Directions:
Working through the lines below, return each one that holds "agent".

START Material supplied

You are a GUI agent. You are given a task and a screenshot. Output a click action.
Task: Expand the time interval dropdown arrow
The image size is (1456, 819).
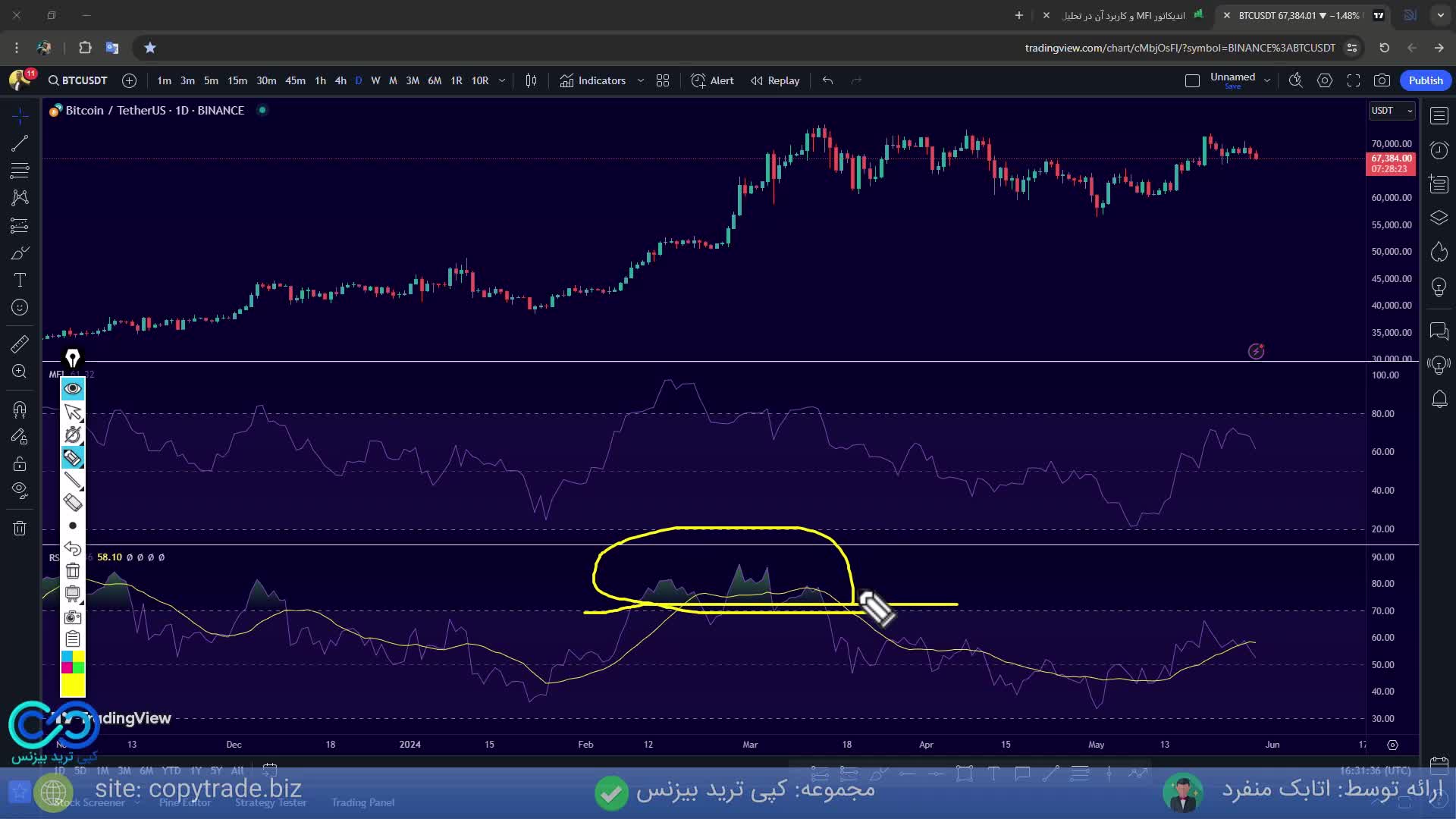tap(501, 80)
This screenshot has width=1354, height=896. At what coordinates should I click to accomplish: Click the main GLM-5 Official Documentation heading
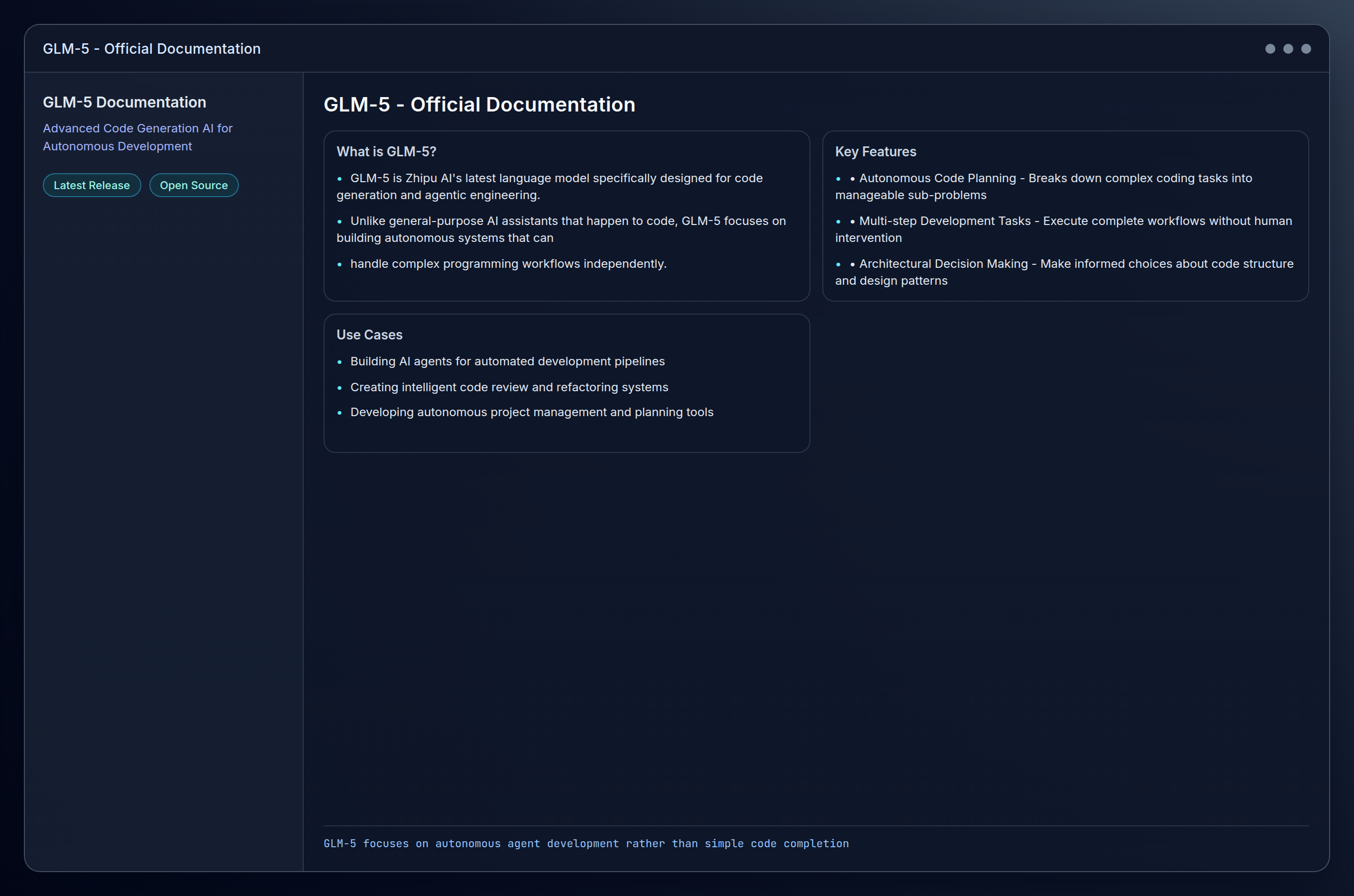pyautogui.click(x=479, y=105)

END Material supplied
START Material supplied

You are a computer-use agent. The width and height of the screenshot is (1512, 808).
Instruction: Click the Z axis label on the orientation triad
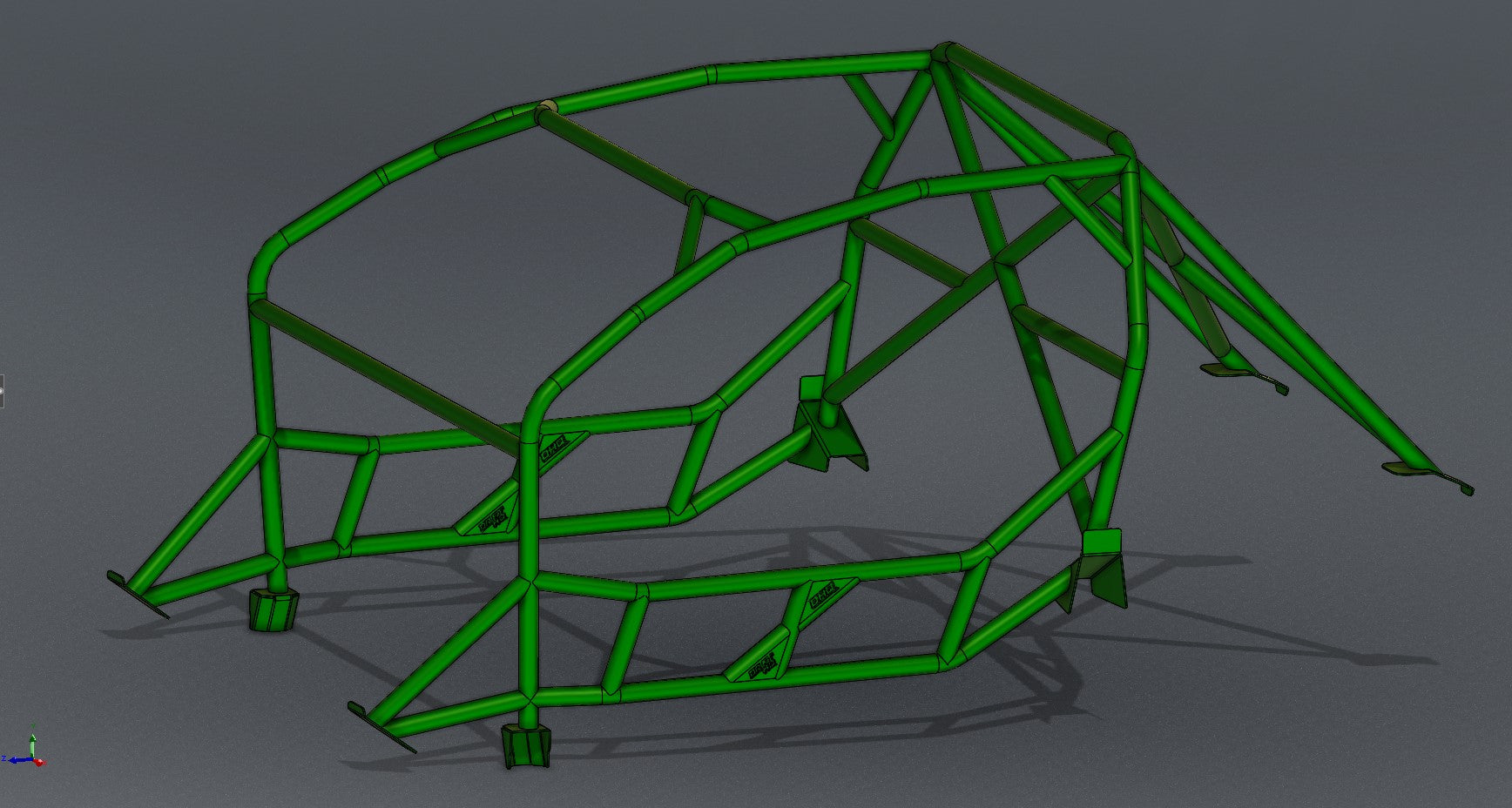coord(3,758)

END Material supplied
START Material supplied

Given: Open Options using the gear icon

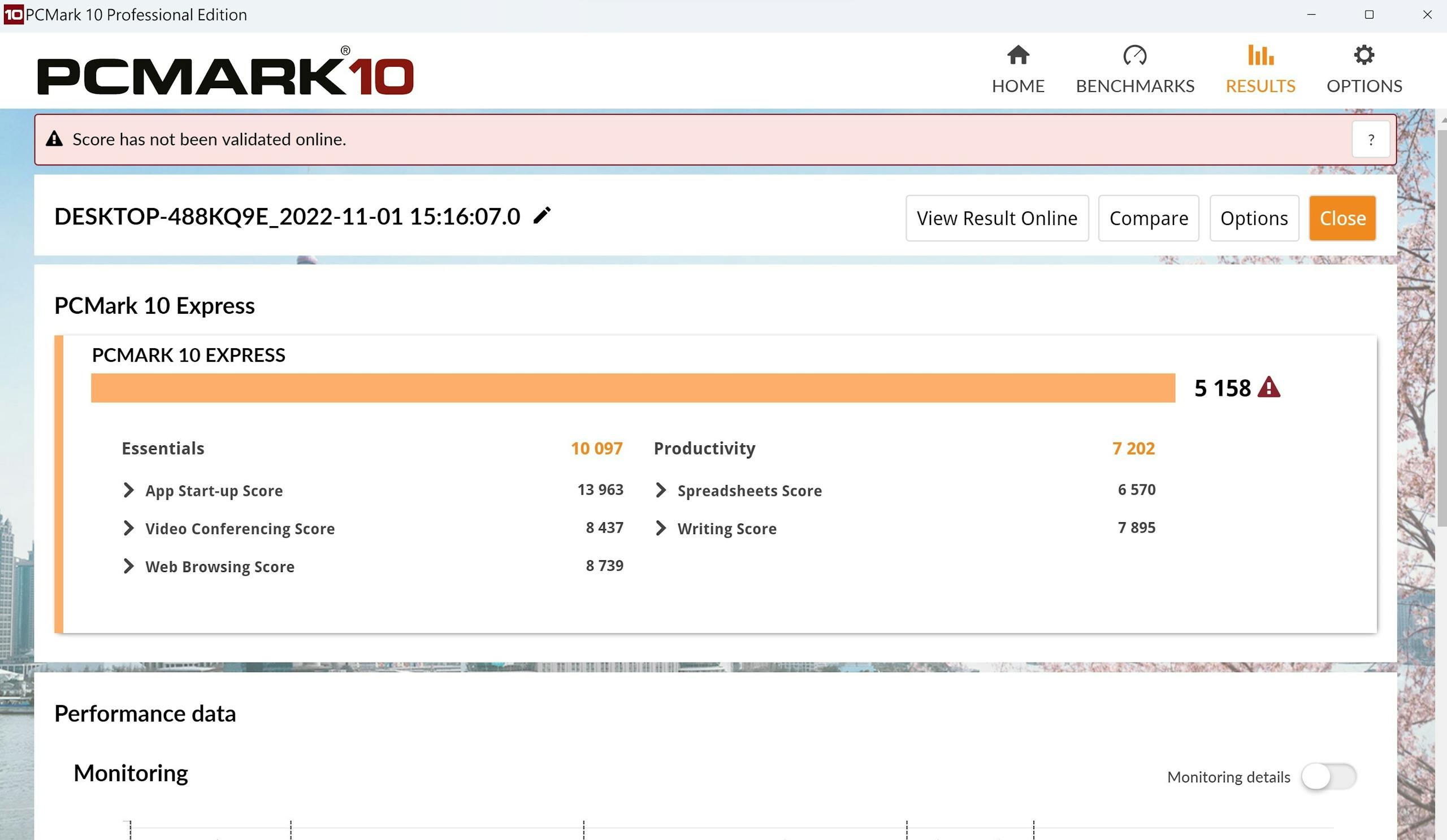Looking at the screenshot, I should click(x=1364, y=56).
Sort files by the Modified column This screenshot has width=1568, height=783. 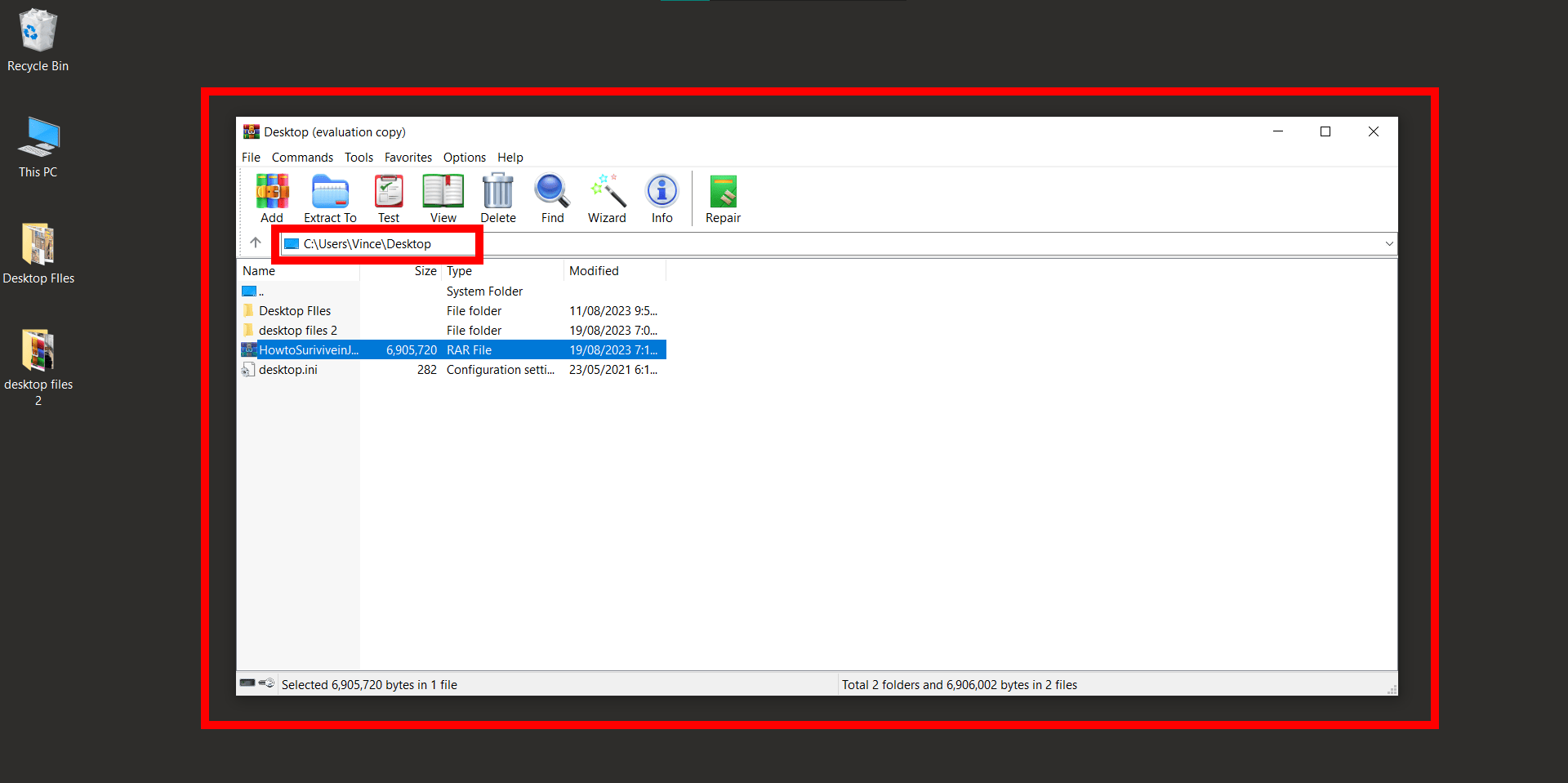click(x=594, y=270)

END Material supplied

Response to the exercise:
You are a GUI agent. You are given a task and a screenshot. Output a click action.
You are a computer-use agent. The width and height of the screenshot is (1512, 808).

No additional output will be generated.